Penguin Cam Takes You Into Exhibit with Hundreds of Penguins

Penguin Cam Takes You Into Exhibit with Hundreds of Penguins

Daisy Yuhas
Published: 03/05/2012
Via Penguin Cam.

Sea World San Diego has about 300 penguins and now you can step inside the exhibit for a first hand look. The Penguin Encounter Cam gives you live, streaming access to precious penguin moments from the hop-hop-hopping of Macaronis, to photo-bombing Adelies.

It's more than just reality-penguin-TV. The live stream, which will be running through the end of April, is being hosted by the Discovery channel to get viewers in the mood for the upcoming premier of Frozen Planet on March 18. As nature documentary fans may be aware, the series, originally hosted by the indomitable Sir David Attenborough (and narrated by Alec Baldwin in the American version)*, was created by the folks responsible for Planet Earth. It includes footage of penguin thievery, surfing, and cooling in muddy streams. 

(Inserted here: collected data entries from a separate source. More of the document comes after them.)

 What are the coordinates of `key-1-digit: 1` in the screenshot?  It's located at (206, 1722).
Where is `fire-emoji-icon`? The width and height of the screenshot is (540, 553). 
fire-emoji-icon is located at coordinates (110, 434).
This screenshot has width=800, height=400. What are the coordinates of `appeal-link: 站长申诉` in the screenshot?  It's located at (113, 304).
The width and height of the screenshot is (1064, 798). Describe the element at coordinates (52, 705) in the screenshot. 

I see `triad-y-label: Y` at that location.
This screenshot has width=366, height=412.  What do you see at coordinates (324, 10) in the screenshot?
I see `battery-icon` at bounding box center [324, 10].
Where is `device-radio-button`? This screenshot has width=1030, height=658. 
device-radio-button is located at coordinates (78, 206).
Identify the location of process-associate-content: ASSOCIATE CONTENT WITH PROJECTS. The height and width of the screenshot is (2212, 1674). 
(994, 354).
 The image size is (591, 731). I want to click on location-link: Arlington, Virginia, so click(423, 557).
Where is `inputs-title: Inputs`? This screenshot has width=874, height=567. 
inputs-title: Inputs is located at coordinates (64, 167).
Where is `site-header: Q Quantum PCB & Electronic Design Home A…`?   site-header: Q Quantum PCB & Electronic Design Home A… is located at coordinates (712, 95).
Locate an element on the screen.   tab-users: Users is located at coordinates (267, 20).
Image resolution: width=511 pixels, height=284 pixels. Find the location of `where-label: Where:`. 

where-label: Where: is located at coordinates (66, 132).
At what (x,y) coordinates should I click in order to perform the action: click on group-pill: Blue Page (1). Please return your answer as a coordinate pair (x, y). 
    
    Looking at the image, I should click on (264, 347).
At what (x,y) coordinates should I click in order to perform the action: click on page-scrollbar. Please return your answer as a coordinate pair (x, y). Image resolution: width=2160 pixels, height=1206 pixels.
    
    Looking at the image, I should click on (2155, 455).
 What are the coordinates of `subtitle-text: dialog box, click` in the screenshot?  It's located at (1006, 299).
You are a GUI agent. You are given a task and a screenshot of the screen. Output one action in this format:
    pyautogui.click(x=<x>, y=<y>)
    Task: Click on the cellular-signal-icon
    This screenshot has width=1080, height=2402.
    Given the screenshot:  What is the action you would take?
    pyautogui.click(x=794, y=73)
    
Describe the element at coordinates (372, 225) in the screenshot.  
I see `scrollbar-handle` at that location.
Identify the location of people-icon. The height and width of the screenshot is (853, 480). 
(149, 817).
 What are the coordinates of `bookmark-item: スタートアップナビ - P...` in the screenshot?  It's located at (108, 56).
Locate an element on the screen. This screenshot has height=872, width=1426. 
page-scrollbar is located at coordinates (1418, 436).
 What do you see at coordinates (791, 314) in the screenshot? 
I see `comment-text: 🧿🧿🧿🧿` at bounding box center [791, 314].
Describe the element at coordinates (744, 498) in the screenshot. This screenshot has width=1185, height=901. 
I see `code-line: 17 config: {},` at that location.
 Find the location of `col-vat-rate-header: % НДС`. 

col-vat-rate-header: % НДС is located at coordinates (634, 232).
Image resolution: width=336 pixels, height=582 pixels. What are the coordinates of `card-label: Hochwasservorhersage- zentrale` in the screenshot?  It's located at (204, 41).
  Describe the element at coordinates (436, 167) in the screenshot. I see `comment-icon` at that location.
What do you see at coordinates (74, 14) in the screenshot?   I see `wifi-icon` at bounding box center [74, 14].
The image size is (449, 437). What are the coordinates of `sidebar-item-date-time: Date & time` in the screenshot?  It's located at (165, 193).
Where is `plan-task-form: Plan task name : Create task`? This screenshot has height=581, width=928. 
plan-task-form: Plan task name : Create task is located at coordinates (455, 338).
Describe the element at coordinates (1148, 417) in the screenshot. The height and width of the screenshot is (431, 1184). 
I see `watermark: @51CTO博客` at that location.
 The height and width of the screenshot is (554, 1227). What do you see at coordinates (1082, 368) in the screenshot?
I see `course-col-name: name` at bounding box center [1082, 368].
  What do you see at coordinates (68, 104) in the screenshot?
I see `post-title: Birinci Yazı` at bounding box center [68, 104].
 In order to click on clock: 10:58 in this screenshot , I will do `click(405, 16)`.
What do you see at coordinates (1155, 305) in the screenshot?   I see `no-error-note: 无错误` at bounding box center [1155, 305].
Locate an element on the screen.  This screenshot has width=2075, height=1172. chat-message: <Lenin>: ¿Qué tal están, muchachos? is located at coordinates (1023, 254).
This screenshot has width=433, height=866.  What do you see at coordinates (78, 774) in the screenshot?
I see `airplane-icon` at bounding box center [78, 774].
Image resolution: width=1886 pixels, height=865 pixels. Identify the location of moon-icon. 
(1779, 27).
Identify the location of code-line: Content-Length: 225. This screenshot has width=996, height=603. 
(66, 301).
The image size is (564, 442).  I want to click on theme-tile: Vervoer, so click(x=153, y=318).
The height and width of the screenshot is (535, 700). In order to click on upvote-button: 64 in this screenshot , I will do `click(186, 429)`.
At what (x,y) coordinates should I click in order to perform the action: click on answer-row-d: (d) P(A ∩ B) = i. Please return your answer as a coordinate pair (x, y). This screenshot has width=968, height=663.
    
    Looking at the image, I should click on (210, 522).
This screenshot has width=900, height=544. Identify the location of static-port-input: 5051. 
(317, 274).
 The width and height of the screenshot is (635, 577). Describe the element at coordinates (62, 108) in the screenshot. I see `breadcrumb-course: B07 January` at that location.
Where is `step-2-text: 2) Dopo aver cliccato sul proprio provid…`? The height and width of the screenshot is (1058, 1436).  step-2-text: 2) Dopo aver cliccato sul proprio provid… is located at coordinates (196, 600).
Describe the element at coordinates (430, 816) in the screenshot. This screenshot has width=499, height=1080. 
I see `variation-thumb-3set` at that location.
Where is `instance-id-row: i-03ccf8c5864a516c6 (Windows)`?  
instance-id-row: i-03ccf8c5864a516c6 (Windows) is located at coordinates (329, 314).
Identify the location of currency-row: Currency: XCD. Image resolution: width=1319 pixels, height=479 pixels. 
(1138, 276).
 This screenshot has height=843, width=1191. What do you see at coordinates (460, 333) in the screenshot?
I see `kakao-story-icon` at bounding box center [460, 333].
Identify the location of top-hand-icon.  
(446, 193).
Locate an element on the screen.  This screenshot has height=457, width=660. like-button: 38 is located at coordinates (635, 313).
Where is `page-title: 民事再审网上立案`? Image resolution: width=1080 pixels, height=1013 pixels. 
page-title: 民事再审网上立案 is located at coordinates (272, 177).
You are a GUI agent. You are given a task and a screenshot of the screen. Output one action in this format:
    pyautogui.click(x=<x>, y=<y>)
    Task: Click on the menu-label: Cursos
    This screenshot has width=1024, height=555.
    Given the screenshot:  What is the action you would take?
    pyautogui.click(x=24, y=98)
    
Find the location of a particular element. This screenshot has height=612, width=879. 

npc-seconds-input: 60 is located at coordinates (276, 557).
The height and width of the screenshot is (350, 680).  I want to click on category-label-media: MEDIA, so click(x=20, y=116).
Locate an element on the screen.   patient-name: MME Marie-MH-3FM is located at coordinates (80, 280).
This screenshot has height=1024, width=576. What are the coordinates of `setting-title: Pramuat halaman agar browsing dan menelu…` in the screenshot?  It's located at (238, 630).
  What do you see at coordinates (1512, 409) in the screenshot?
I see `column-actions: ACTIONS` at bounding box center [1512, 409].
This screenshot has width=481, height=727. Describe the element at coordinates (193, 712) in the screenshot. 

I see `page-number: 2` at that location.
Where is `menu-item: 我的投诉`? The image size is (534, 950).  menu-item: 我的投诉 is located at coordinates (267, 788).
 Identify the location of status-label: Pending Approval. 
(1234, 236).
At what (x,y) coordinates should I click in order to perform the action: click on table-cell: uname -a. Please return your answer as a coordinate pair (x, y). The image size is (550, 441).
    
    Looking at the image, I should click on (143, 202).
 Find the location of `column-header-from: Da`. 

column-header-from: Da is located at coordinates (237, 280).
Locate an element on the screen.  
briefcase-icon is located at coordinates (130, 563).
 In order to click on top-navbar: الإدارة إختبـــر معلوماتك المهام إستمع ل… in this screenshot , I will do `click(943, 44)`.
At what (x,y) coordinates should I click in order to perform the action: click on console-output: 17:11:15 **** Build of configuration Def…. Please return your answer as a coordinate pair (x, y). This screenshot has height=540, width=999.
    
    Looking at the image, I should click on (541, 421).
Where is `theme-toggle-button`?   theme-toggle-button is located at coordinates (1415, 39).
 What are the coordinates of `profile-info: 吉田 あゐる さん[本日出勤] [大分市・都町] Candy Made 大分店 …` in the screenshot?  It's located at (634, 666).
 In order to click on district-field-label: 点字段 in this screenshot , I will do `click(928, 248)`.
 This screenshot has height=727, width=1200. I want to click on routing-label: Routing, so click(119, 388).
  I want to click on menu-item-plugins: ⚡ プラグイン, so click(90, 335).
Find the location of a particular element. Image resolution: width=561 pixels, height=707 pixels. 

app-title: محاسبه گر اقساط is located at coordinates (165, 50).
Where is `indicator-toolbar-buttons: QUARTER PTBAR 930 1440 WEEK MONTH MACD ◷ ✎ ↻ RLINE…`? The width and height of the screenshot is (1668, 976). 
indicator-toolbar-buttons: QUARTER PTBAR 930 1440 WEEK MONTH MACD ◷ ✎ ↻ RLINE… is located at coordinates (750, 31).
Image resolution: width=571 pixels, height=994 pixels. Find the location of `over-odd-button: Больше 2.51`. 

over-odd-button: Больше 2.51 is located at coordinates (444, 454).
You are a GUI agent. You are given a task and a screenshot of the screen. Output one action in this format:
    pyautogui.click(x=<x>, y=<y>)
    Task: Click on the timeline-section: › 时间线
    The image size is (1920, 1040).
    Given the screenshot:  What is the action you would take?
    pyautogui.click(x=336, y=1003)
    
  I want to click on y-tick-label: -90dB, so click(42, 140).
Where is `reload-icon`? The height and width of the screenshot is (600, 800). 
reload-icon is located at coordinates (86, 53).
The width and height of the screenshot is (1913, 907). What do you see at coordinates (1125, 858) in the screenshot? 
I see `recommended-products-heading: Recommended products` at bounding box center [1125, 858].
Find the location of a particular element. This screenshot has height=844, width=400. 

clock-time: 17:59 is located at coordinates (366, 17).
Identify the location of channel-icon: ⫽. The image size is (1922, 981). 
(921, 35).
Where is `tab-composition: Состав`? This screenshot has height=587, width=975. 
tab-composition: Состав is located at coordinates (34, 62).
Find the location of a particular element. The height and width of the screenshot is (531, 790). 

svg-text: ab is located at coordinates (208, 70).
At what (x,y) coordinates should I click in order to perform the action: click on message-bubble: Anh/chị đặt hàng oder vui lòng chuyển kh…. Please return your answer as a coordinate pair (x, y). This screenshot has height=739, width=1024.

The exhibit includes representatives from all five Antarctic species:

Emperor penguins- the largest of all living penguins at about 3 feet, 9 inches, they have yellow "tear drop" patches around the eyes. To survive the harsh Antarctic clime, they move in massive, synchronized huddles.

King penguins- the majestic King has sunny, orange patches around the neck to breast, which fades into white. Males have UV patches on their beaks, which may help catch a mate's eye. 

Adelie penguins- the charismatic Adelie is easy to spot, with a ring of white around each eye. They build stone nests to keep their eggs warm and dry.

Gentoo penguins- A bright red-orange beak helps the Gentoo stand out in a crowd. These 2 foot wonders may be the fastest swimmers in the bird world, clocking about 22 miles per hour.

Macaroni penguins- Named after the hairstyle of an 18th century dandy, the Macaroni's bright golden eyebrow plumes make them hard to miss. (For those who wondered, the "macaroni" in Yankee Doodle is also a reference to the tall dandy wigs of the day.)